### Exercise instructions
Retrieve every line from the records in which the word "address" occurs.

-------- Material provided --------

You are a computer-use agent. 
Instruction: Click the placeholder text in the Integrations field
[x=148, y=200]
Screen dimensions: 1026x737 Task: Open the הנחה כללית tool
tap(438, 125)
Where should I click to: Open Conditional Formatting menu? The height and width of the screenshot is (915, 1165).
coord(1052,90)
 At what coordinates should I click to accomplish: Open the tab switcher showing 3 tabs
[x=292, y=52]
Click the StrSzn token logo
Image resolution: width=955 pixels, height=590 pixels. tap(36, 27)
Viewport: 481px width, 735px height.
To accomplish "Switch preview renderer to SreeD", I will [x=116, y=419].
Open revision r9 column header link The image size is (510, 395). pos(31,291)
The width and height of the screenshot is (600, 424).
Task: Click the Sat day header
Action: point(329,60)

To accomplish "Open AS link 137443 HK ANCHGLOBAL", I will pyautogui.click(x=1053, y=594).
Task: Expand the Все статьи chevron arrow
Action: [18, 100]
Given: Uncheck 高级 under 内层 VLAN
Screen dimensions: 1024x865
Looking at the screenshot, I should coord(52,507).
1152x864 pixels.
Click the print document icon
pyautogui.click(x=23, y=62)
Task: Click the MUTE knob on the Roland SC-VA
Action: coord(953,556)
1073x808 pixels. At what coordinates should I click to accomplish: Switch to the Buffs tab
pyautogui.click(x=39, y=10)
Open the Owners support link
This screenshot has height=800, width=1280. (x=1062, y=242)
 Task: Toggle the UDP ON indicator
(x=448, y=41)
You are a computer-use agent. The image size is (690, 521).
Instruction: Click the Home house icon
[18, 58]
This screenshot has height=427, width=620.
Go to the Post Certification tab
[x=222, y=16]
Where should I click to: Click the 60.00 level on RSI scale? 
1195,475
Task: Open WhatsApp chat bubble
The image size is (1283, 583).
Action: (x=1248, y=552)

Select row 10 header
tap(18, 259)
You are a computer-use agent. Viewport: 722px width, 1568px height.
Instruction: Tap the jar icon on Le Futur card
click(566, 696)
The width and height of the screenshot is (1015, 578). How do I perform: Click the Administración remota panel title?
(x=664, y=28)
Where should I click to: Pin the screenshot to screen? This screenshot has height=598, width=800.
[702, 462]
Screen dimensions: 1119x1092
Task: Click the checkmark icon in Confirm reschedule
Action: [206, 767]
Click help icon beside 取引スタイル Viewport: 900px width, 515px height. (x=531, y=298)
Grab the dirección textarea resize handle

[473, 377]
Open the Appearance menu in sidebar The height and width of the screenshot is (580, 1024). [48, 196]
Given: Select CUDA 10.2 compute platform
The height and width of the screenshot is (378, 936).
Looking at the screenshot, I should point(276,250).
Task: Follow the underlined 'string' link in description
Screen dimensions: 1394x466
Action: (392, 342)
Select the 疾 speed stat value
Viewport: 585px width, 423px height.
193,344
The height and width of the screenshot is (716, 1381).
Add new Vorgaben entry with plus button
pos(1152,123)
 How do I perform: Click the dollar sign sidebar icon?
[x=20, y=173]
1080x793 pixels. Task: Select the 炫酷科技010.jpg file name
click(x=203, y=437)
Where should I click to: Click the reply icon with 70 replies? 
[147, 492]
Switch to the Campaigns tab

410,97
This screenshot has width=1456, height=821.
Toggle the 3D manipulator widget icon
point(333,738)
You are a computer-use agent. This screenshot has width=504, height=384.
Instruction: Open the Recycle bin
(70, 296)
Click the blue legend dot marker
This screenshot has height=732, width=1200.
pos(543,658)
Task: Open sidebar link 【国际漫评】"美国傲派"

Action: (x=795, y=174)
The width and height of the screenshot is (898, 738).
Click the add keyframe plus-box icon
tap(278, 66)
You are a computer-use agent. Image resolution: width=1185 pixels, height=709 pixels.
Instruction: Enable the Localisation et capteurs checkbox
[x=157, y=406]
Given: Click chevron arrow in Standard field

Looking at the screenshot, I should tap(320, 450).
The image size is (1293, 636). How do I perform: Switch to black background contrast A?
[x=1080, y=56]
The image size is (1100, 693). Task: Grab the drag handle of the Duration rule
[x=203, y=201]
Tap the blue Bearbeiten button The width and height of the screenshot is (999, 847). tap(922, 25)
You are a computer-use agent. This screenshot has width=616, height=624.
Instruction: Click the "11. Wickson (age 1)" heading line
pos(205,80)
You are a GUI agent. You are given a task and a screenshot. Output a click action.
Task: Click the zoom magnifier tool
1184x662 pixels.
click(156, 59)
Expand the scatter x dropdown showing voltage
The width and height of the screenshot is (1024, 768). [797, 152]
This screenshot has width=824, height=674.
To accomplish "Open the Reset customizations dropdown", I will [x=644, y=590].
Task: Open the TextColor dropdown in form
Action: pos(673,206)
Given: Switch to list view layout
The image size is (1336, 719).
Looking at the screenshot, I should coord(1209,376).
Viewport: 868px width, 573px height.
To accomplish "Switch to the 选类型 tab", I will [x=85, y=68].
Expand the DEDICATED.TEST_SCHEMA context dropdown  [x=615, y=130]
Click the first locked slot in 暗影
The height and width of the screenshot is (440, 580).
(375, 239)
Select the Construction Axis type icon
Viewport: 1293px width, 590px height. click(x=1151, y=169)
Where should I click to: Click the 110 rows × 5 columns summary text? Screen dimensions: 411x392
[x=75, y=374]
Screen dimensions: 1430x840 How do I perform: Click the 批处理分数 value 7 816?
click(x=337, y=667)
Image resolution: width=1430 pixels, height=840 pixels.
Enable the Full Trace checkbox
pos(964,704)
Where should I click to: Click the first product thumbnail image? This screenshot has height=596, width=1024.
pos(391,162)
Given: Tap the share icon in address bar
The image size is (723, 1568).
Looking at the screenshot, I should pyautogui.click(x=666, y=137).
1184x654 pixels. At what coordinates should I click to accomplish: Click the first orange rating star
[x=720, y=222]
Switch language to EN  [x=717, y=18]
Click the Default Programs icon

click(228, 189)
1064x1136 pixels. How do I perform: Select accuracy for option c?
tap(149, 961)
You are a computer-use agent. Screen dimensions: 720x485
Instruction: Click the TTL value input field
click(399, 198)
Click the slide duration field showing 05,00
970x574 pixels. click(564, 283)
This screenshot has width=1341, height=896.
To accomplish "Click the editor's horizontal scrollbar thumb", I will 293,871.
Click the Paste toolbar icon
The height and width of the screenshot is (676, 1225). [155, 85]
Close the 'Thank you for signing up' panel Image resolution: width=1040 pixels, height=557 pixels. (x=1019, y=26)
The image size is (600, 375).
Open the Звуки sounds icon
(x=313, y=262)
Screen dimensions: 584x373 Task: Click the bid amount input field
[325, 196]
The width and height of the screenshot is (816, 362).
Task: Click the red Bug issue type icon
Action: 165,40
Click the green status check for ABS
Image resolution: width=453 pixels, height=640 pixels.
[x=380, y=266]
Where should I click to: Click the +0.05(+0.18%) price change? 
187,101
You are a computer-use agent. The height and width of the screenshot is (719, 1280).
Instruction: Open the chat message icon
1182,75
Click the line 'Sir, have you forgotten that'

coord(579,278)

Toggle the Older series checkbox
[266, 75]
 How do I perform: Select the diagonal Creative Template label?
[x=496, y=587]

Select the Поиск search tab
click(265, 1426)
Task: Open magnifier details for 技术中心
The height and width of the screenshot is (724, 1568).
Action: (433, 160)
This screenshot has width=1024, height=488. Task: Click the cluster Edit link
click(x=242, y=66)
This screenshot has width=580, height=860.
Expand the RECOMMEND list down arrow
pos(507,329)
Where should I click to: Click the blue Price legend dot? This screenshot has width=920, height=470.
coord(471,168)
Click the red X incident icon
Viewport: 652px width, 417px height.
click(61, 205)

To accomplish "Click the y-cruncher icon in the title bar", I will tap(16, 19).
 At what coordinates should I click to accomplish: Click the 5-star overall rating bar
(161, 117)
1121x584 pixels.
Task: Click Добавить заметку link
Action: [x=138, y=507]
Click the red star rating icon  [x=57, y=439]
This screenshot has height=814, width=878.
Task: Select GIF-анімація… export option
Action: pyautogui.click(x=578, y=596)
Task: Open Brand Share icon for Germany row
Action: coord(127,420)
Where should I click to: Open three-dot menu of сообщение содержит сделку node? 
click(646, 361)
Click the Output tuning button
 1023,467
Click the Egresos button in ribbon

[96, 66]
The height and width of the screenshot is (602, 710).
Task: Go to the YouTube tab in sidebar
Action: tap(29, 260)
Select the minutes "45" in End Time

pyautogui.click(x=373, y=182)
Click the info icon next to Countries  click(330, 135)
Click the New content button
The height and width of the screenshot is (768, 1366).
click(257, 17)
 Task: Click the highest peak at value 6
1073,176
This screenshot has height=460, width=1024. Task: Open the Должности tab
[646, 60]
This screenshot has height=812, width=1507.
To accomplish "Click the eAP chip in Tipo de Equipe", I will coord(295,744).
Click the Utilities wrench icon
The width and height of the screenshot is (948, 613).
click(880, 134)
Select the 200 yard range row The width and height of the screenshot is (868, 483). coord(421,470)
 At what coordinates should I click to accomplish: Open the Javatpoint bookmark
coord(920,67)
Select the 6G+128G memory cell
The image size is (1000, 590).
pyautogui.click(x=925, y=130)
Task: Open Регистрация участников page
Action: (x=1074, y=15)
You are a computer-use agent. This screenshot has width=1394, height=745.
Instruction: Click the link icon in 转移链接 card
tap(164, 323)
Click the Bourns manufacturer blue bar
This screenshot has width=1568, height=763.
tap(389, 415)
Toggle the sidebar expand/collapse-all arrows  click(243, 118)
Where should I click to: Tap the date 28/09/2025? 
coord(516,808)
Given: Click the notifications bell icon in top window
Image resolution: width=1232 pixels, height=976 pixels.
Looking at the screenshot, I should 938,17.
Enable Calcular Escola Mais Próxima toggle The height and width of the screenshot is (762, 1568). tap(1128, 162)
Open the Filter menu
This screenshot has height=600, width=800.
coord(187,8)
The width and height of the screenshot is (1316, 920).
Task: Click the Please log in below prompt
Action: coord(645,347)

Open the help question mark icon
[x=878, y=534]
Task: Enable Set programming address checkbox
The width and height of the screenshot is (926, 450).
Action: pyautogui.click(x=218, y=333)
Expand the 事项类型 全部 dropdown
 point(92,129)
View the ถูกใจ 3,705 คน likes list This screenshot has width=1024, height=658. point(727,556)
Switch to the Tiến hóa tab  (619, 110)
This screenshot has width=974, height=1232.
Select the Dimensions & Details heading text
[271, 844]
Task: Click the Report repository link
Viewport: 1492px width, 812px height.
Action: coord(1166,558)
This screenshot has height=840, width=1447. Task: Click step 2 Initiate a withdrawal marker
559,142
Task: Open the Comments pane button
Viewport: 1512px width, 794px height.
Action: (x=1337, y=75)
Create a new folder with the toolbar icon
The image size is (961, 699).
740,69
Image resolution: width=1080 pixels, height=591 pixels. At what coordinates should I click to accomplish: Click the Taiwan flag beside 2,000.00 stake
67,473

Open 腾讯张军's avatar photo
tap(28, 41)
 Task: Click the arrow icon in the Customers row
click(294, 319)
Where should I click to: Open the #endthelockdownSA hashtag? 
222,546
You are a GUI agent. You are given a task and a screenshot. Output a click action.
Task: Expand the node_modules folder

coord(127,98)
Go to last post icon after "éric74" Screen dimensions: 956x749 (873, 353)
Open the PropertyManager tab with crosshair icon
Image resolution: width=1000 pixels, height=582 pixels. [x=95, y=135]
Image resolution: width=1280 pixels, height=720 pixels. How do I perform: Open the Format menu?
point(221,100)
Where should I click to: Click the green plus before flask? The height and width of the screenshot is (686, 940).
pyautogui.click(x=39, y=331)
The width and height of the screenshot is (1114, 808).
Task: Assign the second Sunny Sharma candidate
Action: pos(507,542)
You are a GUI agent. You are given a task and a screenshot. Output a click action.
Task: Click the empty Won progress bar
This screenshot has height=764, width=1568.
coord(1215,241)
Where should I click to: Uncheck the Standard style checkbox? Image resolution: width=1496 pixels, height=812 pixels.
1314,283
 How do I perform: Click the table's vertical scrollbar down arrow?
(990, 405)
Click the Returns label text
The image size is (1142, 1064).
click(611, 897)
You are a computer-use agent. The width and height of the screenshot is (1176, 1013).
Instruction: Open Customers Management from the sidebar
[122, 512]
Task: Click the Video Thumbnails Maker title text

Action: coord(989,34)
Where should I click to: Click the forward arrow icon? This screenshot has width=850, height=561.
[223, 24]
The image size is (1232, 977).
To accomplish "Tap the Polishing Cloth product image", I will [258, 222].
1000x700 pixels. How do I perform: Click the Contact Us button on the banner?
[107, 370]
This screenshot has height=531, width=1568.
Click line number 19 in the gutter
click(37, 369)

--------

### Problem solution
Given: Tap the share icon in address bar
Task: Enable Set programming address checkbox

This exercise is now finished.